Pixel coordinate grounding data
----

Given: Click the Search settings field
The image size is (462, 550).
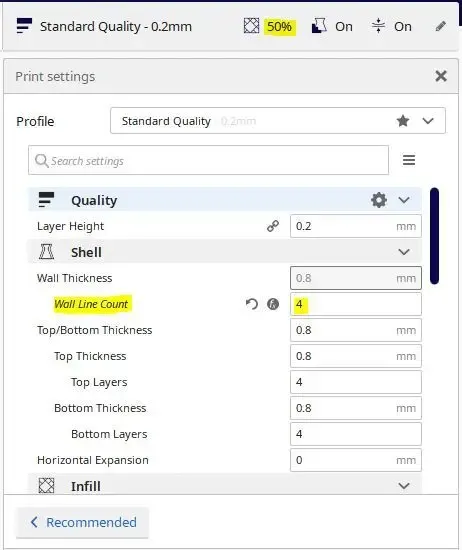Looking at the screenshot, I should point(208,160).
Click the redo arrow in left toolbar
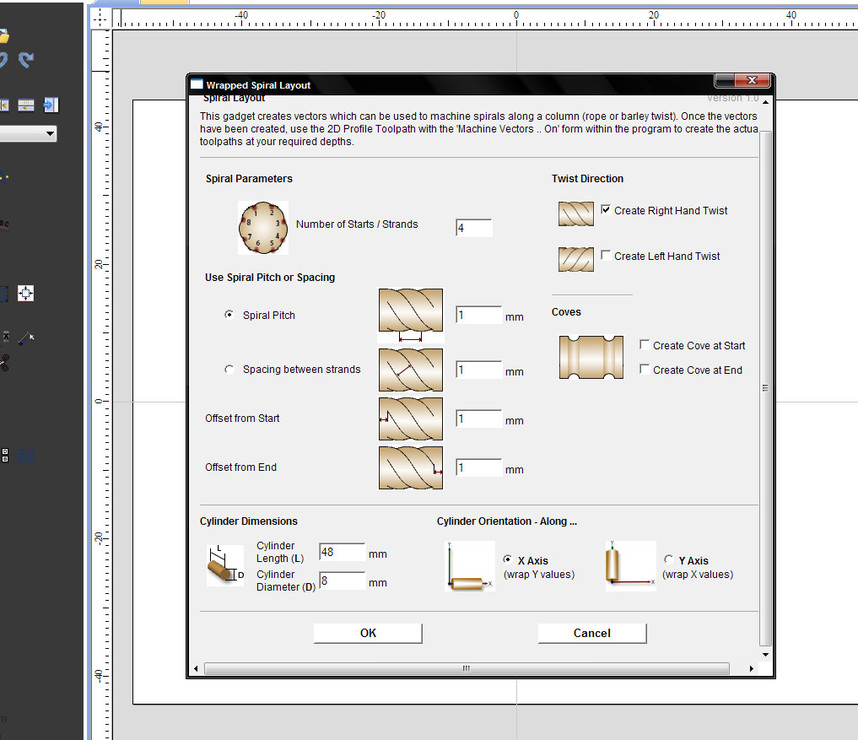This screenshot has width=858, height=740. pyautogui.click(x=27, y=61)
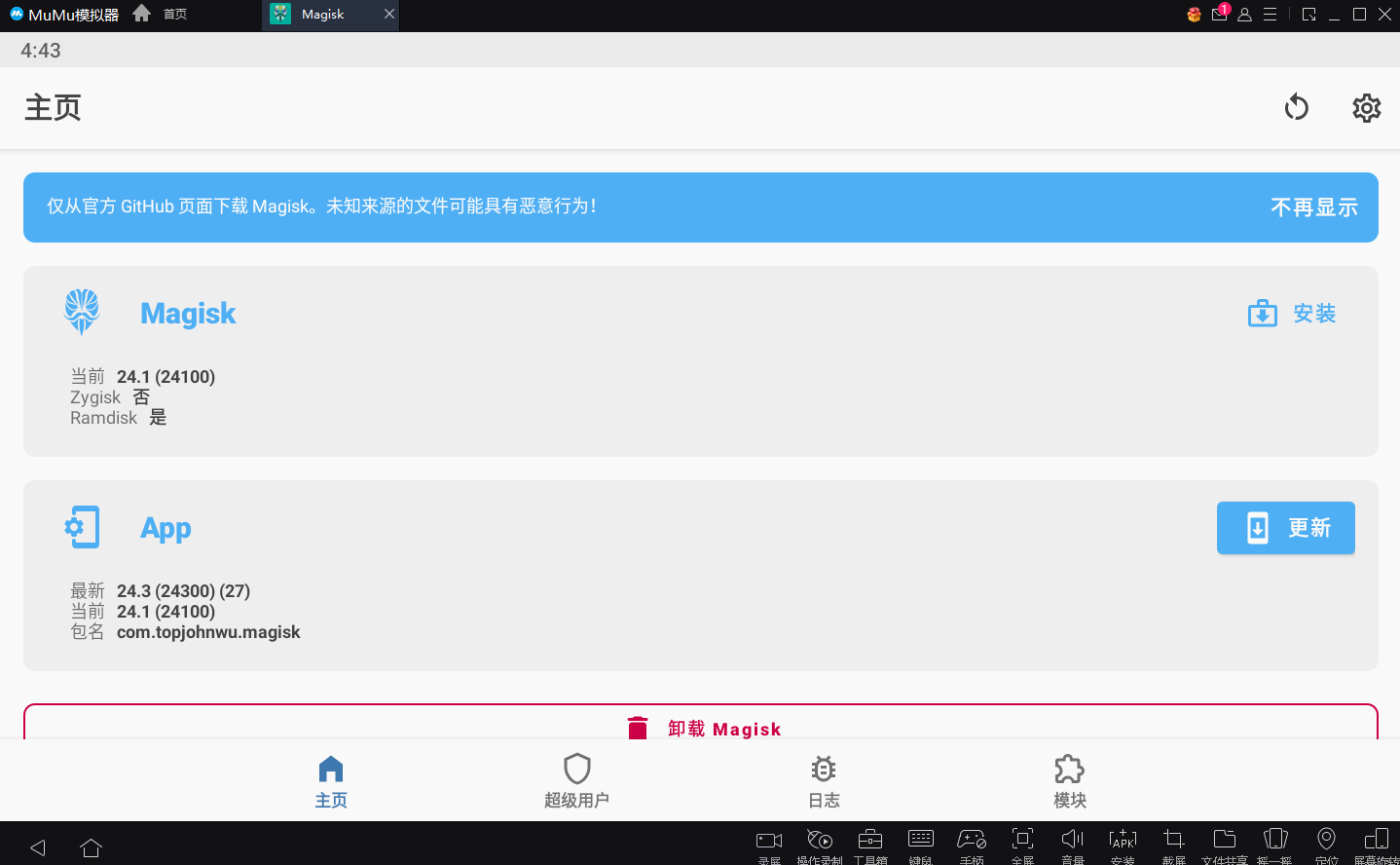Viewport: 1400px width, 865px height.
Task: Rotate the screen with 屏幕旋转
Action: [1377, 840]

----

Work to complete — Please repeat, exactly and with nothing else, the lines from the one containing "The image size is (462, 550)." to the last line of the entries, both included, excluding any pictures.

Solution for this task —
The image size is (462, 550).
Looking at the screenshot, I should point(208,160).
Click the redo arrow in left toolbar
This screenshot has width=858, height=740. pyautogui.click(x=27, y=61)
Viewport: 1400px width, 865px height.
Task: Rotate the screen with 屏幕旋转
Action: [1377, 840]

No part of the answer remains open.